**What you will do:**
Reproduce the section of the C struct and dynamic 2D array question that runs from "I'm working on" up to and including "very simple maths).".

'How to use dynamic 2d array inside a struct array in C?
What do I want to do?
I'm working on a project on dynamic matrix multiplication. I want to input from the user that on how many matrices, he/she wants to perform multiplication and based on that I want to create a struct something like below:
typedef struct
{
size_t rows, columns;
int table[];
} Matrix;
And after that, check for the validation of the matrices to be multiplied (using very simple maths).
Then create an array of Matrix types and allocate memory to it depending on the number of matrices the user wants to multiply.
+---------------------------------------------------------------------------------------------------+
| +------------------------------+ +---------------------------------------------------------+ |
| | Matrix struct type array | | ..... More arrays depending on the number of matrices. | |
| +------------------------------+ +---------------------------------------------------------+ |
+---------------------------------------------------------------------------------------------------+
Eg. 2 Matrices [2][2] & [2][1]
+----------------> rows <-------------+
| |
| +------------> columns <-----------|--+
| | | |
| | +------------------------+ | | +------------------+
{ { 2, 2, | { { 1, 2 }, { 2, 1 } } | }, { 2, 1, | { { 1 }, { 3 } } | } }
+------------------------+ +------------------+
| |
| |
| |
v v
| 1 2 | | 1 |
| | | |
| 2 1 | | 3 |
Reasons for creating an array of struct type
There is one thing that might seem odd to some of my fellow readers of this question, which is, why I want to make an array of types struct Matrix, instead of creating 2 different objects of the type and performing the multiplication on "user_defined_matrix"->table. Well, the reasons are listed below:
- Scalability, as every constraint is user-defined I want things to be as flexible as possible. One way of thinking about this is, suppose the user wants multiplication between 15 matrices, then you don't want to declare 15 objects of types
struct Matrix. - Accessibility, accessing every matrix would become so easy with the help of for loop.
Now back to the topic, after allocation of memory, I want the user to fill each slot of the matrix and then perform the multiplication on them and generate the result.
What I have done so far
Note: I know that you cannot declare a true 2d VLA inside a struct, you have to first declare a 1d array which later becomes a mangled version of a 2d array and before using it typecast it to a 2d array as shown in this answer.
I have made a true 2d array to store user-inputted rows and columns.
int dimensions[NUMBER_OF_MATRIX][2];
Then using these dimensions, I calculated how much memory I have to allocate.
int total_matrix_size = 0;
for (uint i = 0; i < NUMBER_OF_MATRIX; i++)
{
total_matrix_size += (dimensions[i][0] * dimensions[i][1]);
}
And then use the total_matrix_size to allocate memory to the array of types struct Martix.

**Data provided:**
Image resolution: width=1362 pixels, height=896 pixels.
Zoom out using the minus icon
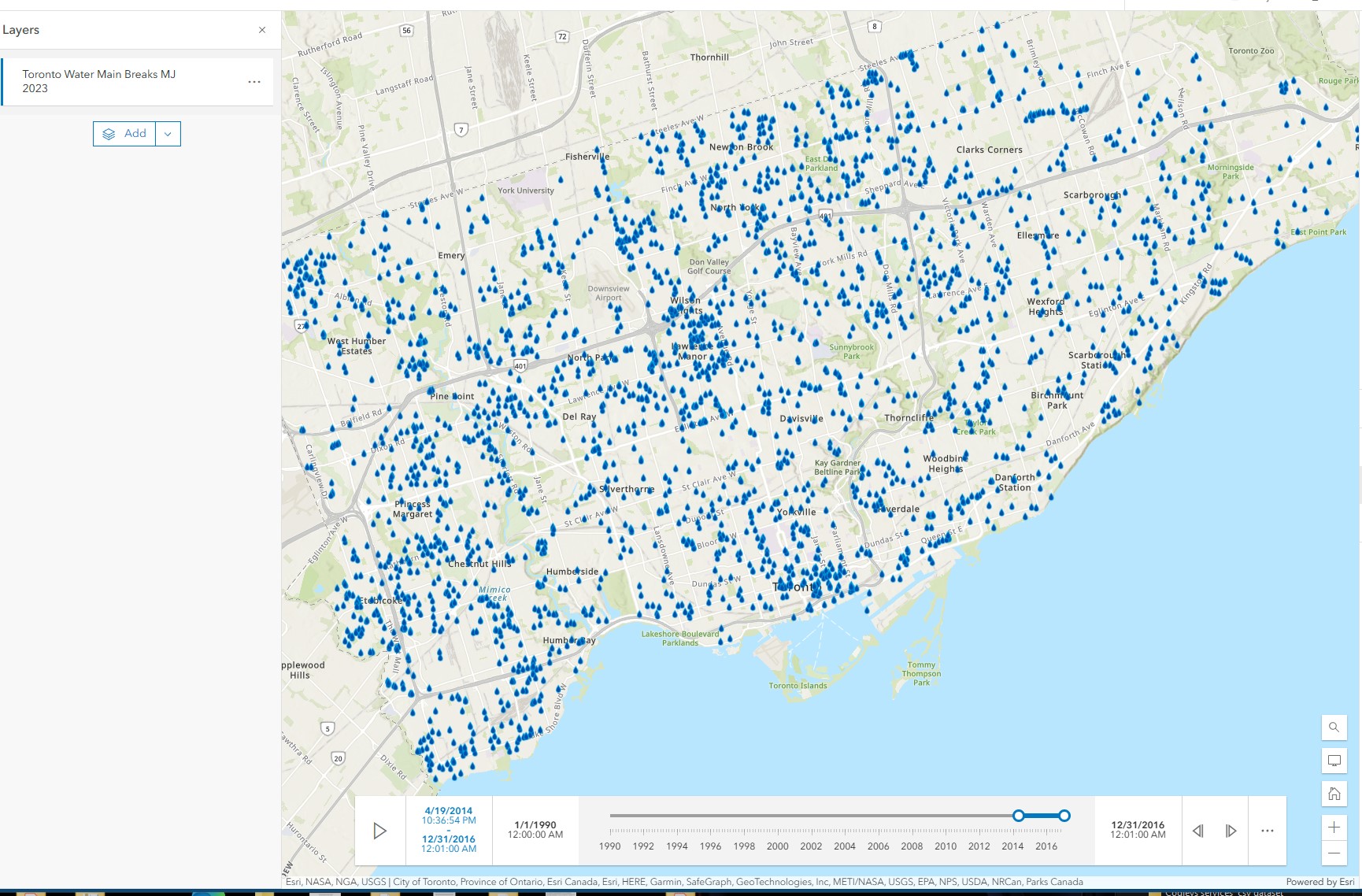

--

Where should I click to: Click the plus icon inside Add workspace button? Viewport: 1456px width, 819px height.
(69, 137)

**Written solution:**
I'm working on a project on dynamic matrix multiplication. I want to input from the user that on how many matrices, he/she wants to perform multiplication and based on that I want to create a struct something like below:
typedef struct
{
size_t rows, columns;
int table[];
} Matrix;
And after that, check for the validation of the matrices to be multiplied (using very simple maths).